Algunos juzgan estos cambios como escandalosos, mientras la mayoría, en la


lucha por su propia subsistencia, se habitúa a convivir con ellos. Yo no me propongo
aquí criticarlos ni aprobarlos, sino sólo preguntar si no es hora de que el pensamiento
jurídico tome nota de lo que sucede. En efecto, si consideramos la situación con alguna
perspectiva menos ideológica que la que suele emplearse en temas de esta clase,
podríamos preguntarnos qué función cumple en nuestros días la familia como
institución jurídica, frente al estado de la familia como institución social.

No estamos, en efecto, frente a una degradación de las costumbres, idea ésta que
presupone un estado paradigmático al que es preciso retornar: la evolución económica,
social y tecnológica viene operando desde hace tiempo sobre las conciencias, de tal
manera que no hay vuelta atrás posible.
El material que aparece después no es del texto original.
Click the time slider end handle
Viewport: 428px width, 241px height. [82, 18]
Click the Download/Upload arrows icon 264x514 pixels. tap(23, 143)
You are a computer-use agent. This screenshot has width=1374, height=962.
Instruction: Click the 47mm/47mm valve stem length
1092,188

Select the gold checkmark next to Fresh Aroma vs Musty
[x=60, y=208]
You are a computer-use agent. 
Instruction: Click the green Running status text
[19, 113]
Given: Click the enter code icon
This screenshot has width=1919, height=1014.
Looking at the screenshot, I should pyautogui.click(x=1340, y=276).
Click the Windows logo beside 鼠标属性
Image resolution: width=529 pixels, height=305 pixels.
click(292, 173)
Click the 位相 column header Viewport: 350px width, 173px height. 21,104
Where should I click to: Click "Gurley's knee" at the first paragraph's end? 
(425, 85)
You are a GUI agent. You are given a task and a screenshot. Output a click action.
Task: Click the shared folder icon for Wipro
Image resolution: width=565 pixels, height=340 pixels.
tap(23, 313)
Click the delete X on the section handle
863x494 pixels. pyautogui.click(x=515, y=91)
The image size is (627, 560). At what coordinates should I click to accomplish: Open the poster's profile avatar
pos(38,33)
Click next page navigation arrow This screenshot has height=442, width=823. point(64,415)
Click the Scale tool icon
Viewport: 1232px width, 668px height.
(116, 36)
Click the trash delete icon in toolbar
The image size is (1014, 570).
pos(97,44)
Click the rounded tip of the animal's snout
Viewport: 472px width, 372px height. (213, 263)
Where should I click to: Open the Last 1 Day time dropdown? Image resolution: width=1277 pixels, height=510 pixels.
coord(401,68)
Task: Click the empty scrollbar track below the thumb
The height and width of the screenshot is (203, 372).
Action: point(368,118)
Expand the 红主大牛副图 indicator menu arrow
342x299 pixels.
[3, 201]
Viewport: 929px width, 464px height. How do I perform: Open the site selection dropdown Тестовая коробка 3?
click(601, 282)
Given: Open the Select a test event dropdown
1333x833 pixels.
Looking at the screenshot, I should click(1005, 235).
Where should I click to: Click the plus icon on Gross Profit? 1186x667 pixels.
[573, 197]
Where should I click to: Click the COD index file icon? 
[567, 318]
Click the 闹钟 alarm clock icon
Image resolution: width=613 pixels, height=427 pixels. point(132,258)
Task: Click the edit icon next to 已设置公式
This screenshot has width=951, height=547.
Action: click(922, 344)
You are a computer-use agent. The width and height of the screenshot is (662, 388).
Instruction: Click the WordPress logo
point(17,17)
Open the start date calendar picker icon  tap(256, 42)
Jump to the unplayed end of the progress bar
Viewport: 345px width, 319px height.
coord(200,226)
Hombres y mujeres siguen encontrándose,
amándose, conviviendo, procreando y alejándose, pero no se ajustan a la taxonomía
tradicional con el fervor de antaño. Es que ese ajuste es impuesto cada vez menos por
las condiciones materiales, que fueron la base primitiva de la institución, y más por
razones sentimentales que hacen de aquella institución algo parecido a un traje de
domingo que, aunque conserva su brillo, muchos encuentran un poco incómodo.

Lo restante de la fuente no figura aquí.